FDA Blocks Generic OxyContin

FDA Blocks Generic OxyContin

Oxycontin 2 SH jpg_The Food and Drug Administration late today approved new labeling for the painkiller OxyContin that allows Purdue Pharma to maintain its monopoly on the drug by blocking cheaper generic versions from entering the market.

The new labeling states that a reformulated version of OxyContin makes the pills harder to crush or dissolve and reduces chances of abuse. Purdue Pharma began selling the tamper resistant version in 2010, replacing the original formulation of OxyContin.

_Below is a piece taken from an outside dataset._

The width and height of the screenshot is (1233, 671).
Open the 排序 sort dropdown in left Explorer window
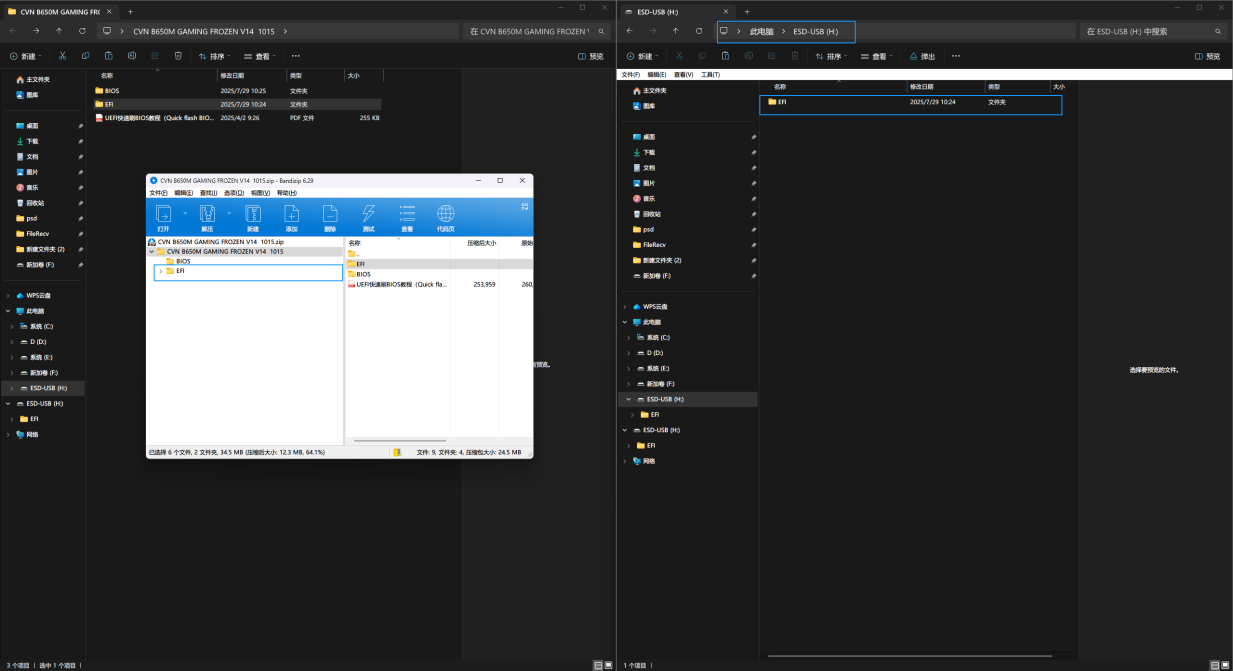point(215,56)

“Because original OxyContin provides the same therapeutic benefits as reformulated OxyContin, but poses an increased potential for certain types of abuse, the FDA has determined that the benefits of original OxyContin no longer outweigh its risks and that original OxyContin was withdrawn from sale for reasons of safety or effectiveness. Accordingly, the agency will not accept or approve any abbreviated new drug applications (generics) that rely upon the approval of original OxyContin,” the FDA said in a statement.

“The development of abuse-deterrent opioid analgesics is a public health priority for the FDA,” said Douglas Throckmorton, MD, deputy director for the FDA’s Center for Drug Evaluation and Research. “While both original and reformulated OxyContin are subject to abuse and misuse, the FDA has determined that reformulated OxyContin can be expected to make abuse by injection difficult and expected to reduce abuse by snorting compared to original OxyContin.”

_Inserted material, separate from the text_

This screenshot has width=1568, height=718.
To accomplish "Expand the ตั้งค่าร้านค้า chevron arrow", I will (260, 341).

OxyContin is the brand name for oxycodone, a powerful opioid painkiller that was first introduced in the U.S. in 1996. It soon became a blockbuster drug for Purdue and has reportedly generated profits in excess of $10 billion.

But it also soiled the company’s image.

In 2007, Purdue and three of its top executives plead guilty to felony criminal charges for the off-label marketing of OxyContin – falsely telling doctors it had low potential for abuse and addiction. Many anti-drug activists say the marketing of OxyContin helped spawn an epidemic of prescription drug abuse that has killed tens of thousands of people.

Purdue introduced the new tamper resistant version of OxyContin to make the pills harder for drug abusers to snort, chew, smoke or inject. Purdue’s patent on the new formula doesn’t expire until 2025, but the original one has – which potentially opened the door for generic drug companies to make their own versions of the medication that are not tamper resistant. Today’s decision eliminates that possibility.

The FDA was under growing political pressure not to allow generic versions of the painkiller.

“It is not every day that you can say one decision will save lives, but I truly believe this will,” said Rep. Bill Keating (D-MA), who is co-sponsoring the Stop the Tampering of Prescription Pills (STOPP) Act, which would require the FDA to stop generic painkillers from coming on the market unless they are tamper resistant.

“I commend the FDA and Commissioner (Margaret) Hamburg for their responsible, thoughtful decision.  It is a welcome first step in an ongoing process.  Since I first introduced the STOPP Act last Congress – and reintroduced it last month – I have been fighting to require these dangerous, prescription painkillers to employ abuse-deterrent technologies.  That is a key component of the STOPP Act and with today’s decision, I am happy to see that the FDA has chosen to implement part of my legislation.”

Last month the National Association of Attorneys General sent a letter to the FDA saying there is “great concern” among law enforcement and public health officials that new generic painkillers that are not tamper-resistant will be abused.

Although sales of OxyContin have declined in recent years, it’s still a big moneymaker for Purdue, generating sales of over $2.6 billion annually according to Drugs.com. At $7.50 a pill, a 30-day prescription would cost patients about $225. Analysts say a cheap generic version would shave about 30% off the price.

“Purdue Pharma is pleased with the FDA’s approval of this new language for the OxyContin label, which will provide important information to healthcare professionals,” said Gary L. Stiles, MD, Senior Vice President of Research and Development at Purdue Pharma.

The company said it was working to incorporate tamper resistant technology into other opioids it produces, including oxycodone, morphine and hydrocodone bitartrate.